[WHAT THE EXERCISE ASKS] Reproduce word for word the entries running from the line containing "You are a computer-use agent. Image" through the line containing "Action: coord(227,306)", with both of those lines included. Omit the pictures from your reproduction.

(Element and text position data)
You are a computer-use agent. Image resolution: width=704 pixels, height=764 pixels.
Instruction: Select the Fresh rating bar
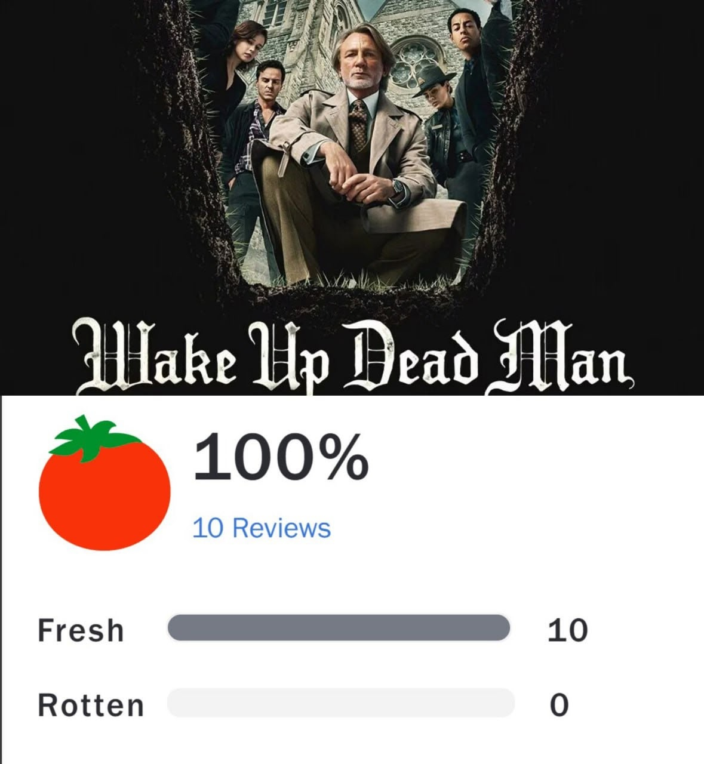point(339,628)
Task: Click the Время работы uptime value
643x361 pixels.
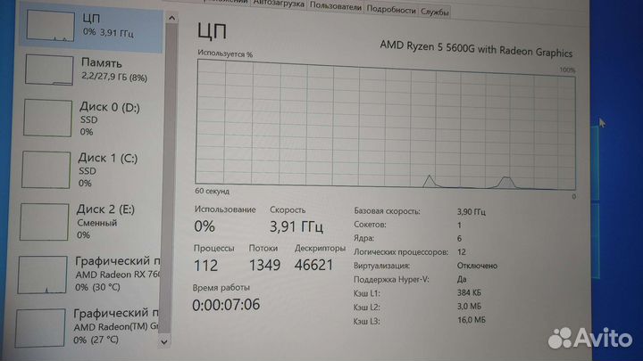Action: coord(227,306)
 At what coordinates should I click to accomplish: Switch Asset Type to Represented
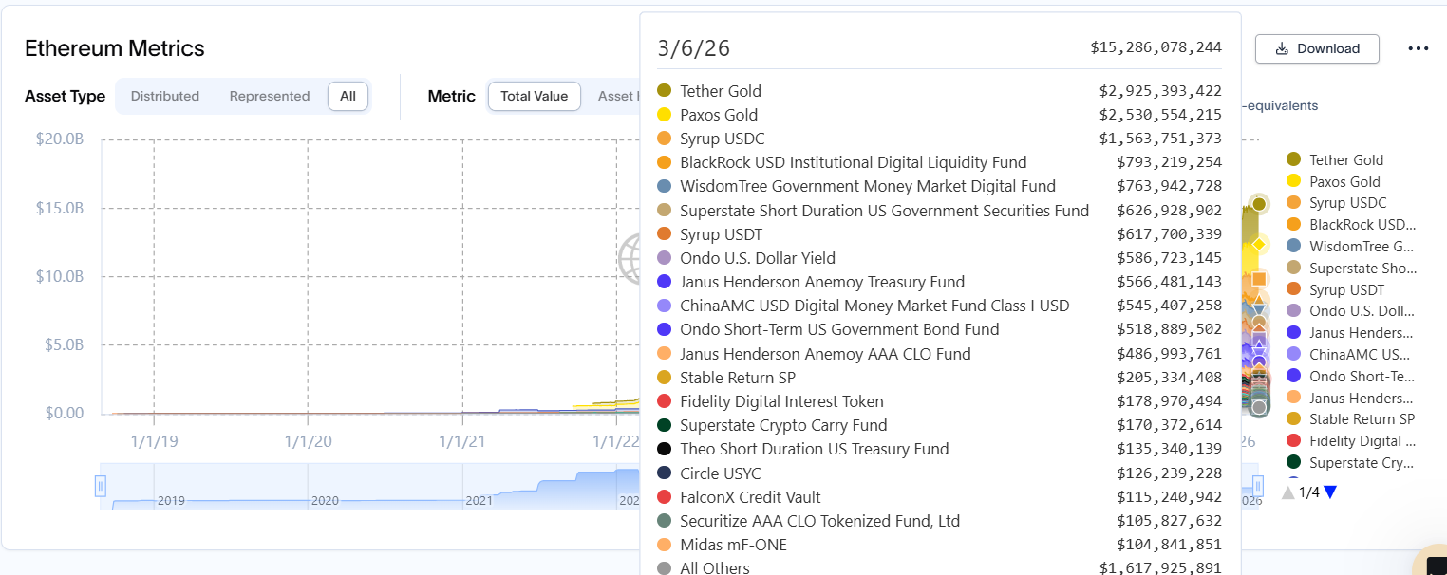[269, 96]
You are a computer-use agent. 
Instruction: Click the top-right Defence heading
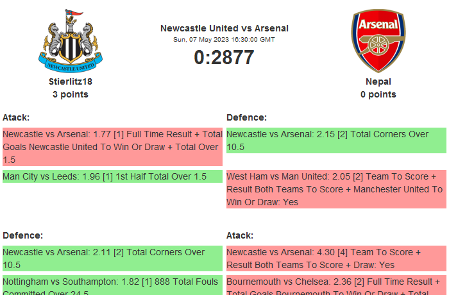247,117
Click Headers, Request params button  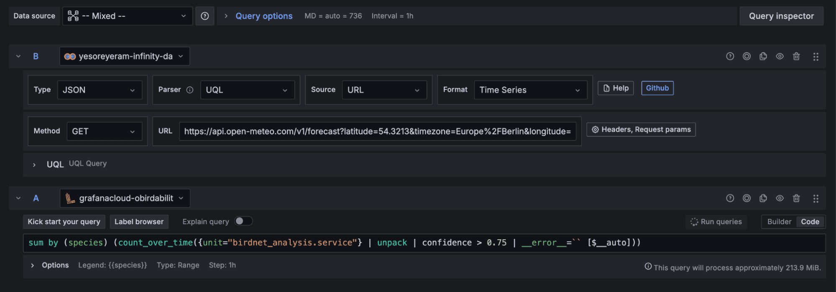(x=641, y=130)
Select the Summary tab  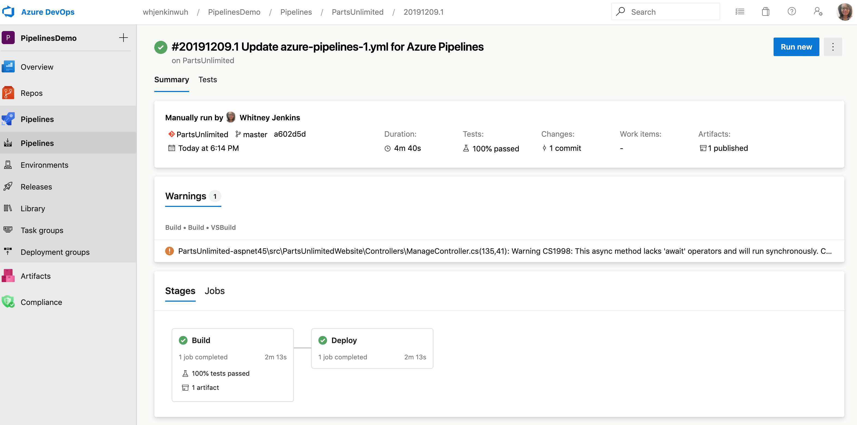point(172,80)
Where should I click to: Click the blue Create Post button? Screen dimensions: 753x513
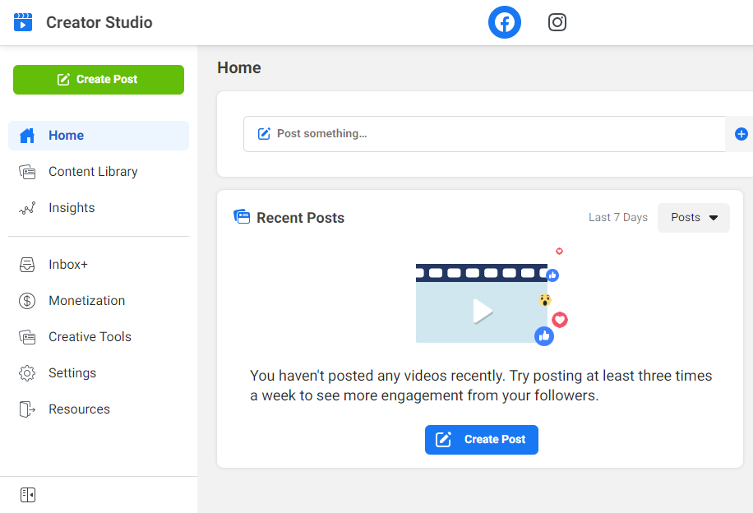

* * *

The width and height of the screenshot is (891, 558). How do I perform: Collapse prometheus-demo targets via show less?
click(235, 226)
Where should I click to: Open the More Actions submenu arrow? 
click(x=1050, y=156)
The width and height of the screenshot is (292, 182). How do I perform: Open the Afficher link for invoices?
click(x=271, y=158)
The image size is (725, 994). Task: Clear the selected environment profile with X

[SOLUTION]
You are a computer-use agent. Image resolution: width=704 pixels, height=764 pixels.
Instruction: Select the Fresh rating bar
point(339,628)
Task: Click the Время работы uptime value
643x361 pixels.
Action: coord(227,306)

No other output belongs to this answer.